Comparative performance of the InBios SCoV-2 DetectTM IgG ELISA and the in-house KWTRP ELISA in detecting SARS-CoV-2 spike IgG antibodies in Kenyan populations
Background The InBios SCoV-2 Detect™ IgG ELISA (InBios) and the in-house KWTRP ELISA (KWTRP) have both been used in the estimation of SARS-CoV-2 seroprevalence in Kenya. Whereas the latter has been validated extensively using local samples, the former has not. Such validation is important for informing the comparability of data across the sites and populations where seroprevalence has been reported. Methods We compared the assays directly using pre-pandemic serum/plasma collected in 2018 from 454 blood donors and 173 malaria cross-sectional survey participants, designated gold standard negatives. As gold standard SARS-CoV-2 positive samples: we assayed serum/plasma from 159 SARS-CoV-2 PCR-positive patients and 166 vaccination-confirmed participants.
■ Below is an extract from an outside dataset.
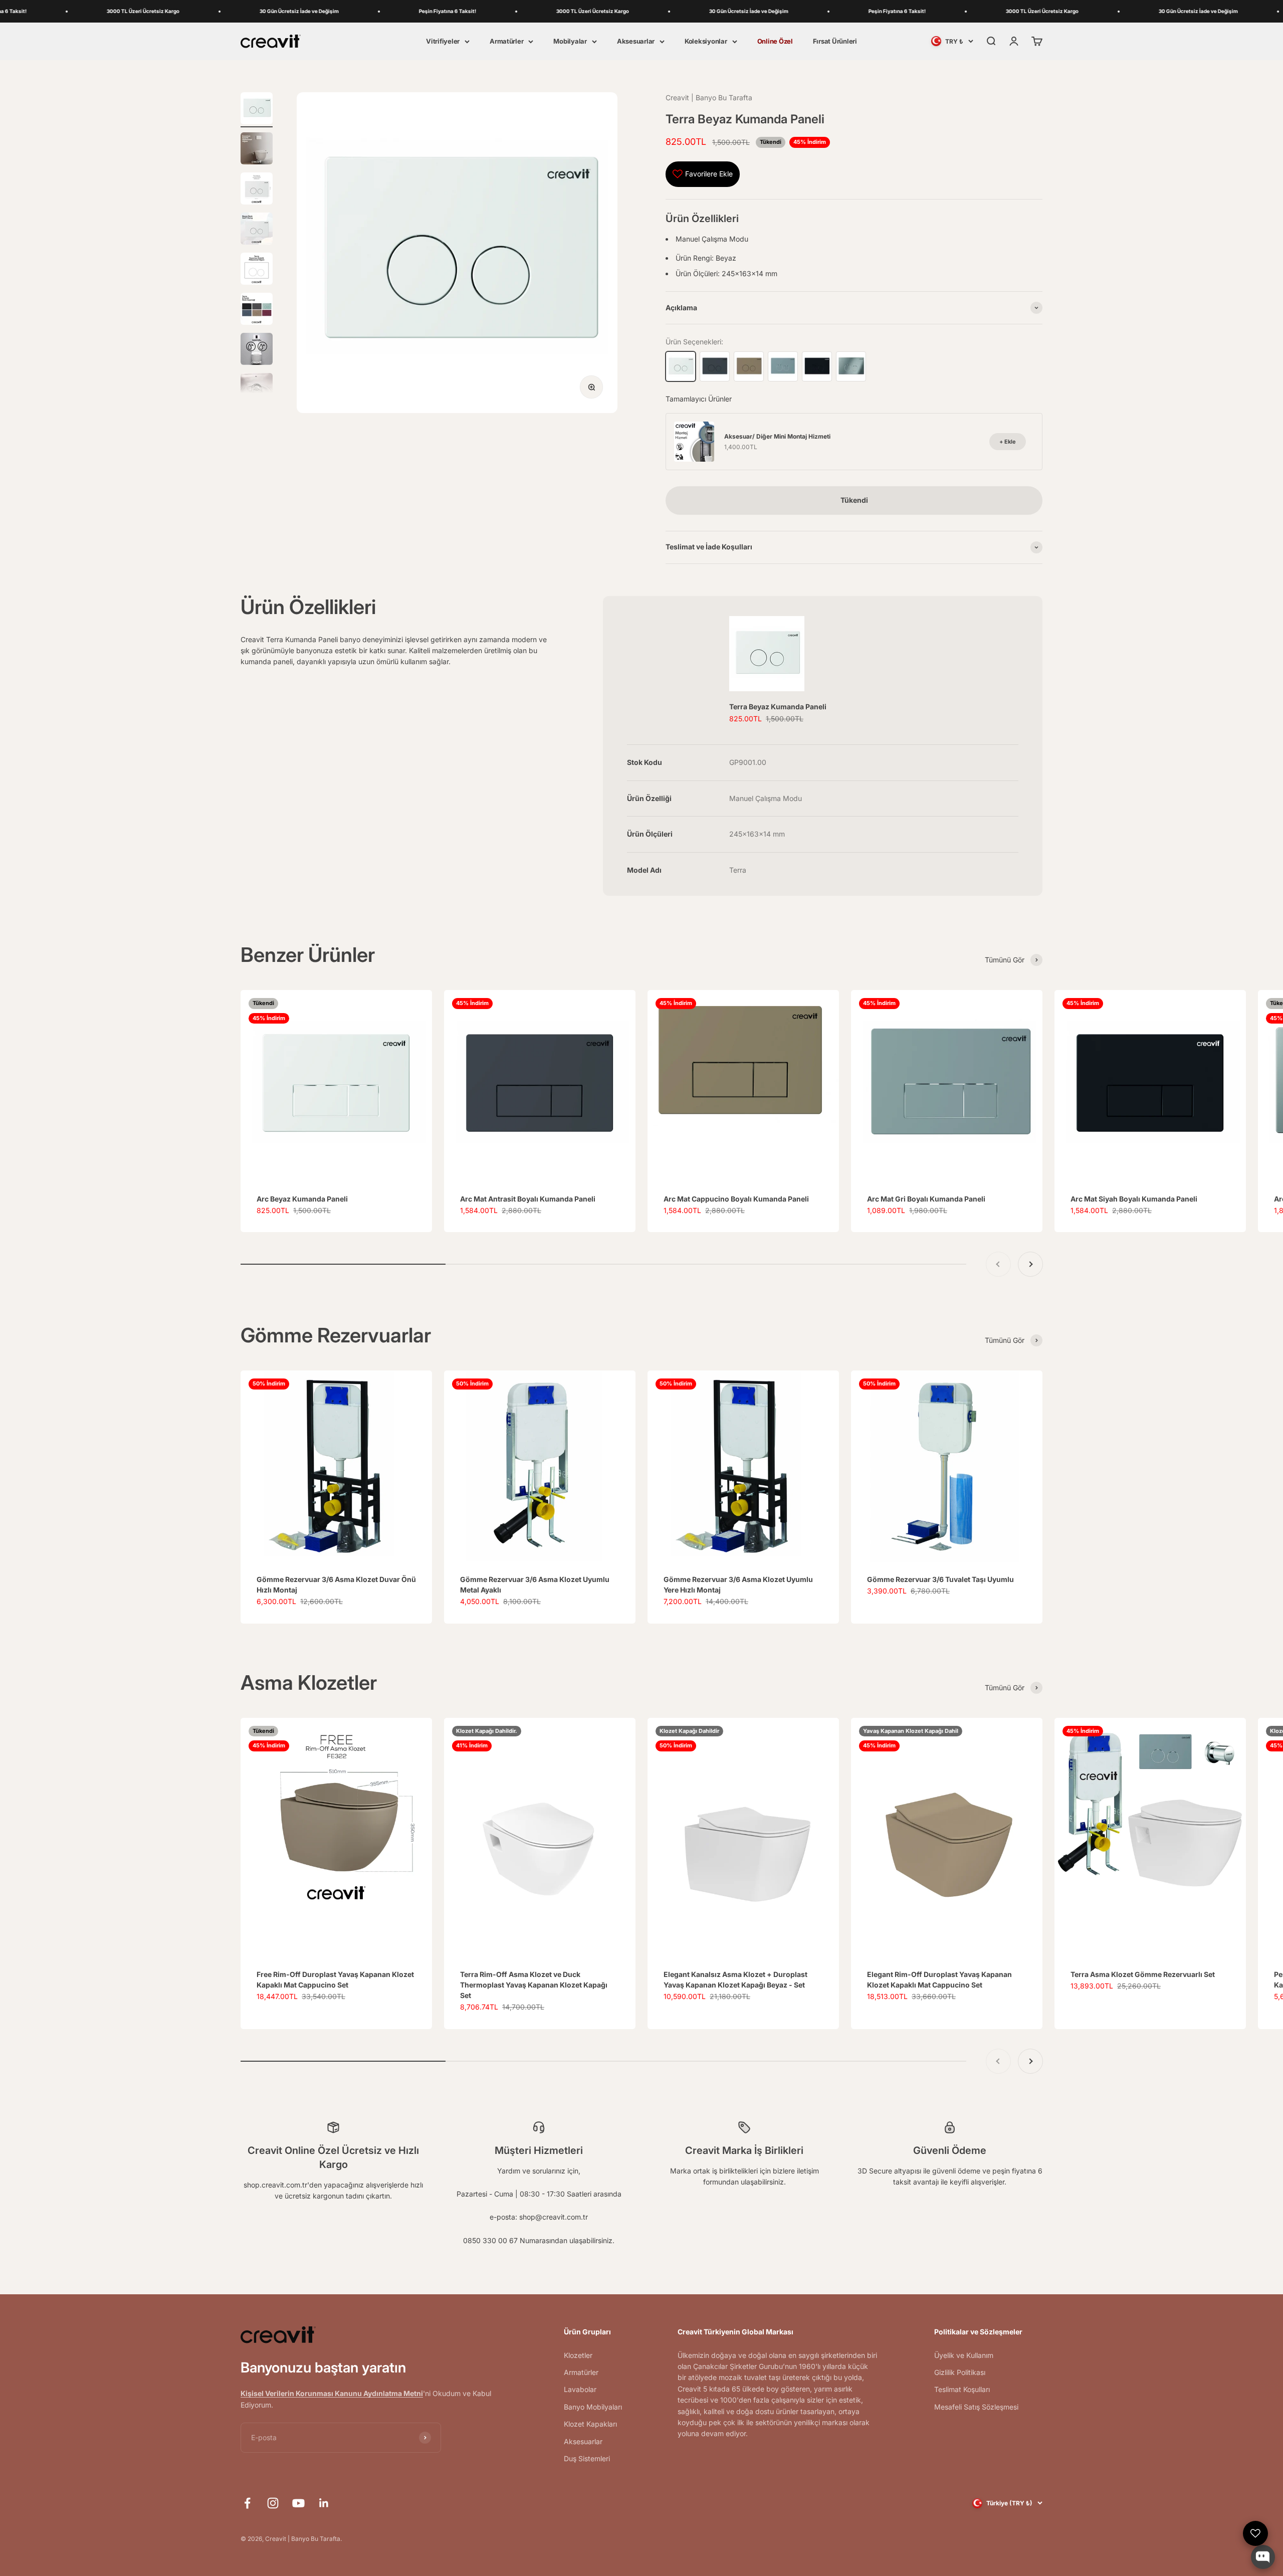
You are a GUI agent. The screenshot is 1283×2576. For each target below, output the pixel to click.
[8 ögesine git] (257, 390)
Results The overall agreement on correctly classified samples was >0.87 for both assays. The overall specificity was 0.89 (95% CI, 0.87–0.91) for InBios and 0.99 (95% CI, 0.97–0.99) for KWTRP among the gold standard negative samples while the overall sensitivity was 0.97 (95% CI, 0.94–0.98) and 0.93 (95% CI, 0.90– 0.95) for InBios and KWTRP ELISAs respectively, among the gold standard positive samples. In all, the positive predictive value for InBios was 0.83 (95% CI, 0.79-0.87) and 0.98 (95% CI, 0.96-0.99) for KWTRP while the negative predictive value was 0.98 (95% CI, 0.97- 0.99) and 0.97 (95% CI, 0.95-0.98) for InBios and KWTRP respectively. Conclusions Overall, both assays showed sufficient sensitivity and specificity to estimate SARS-CoV-2 antibodies in different populations in Kenya.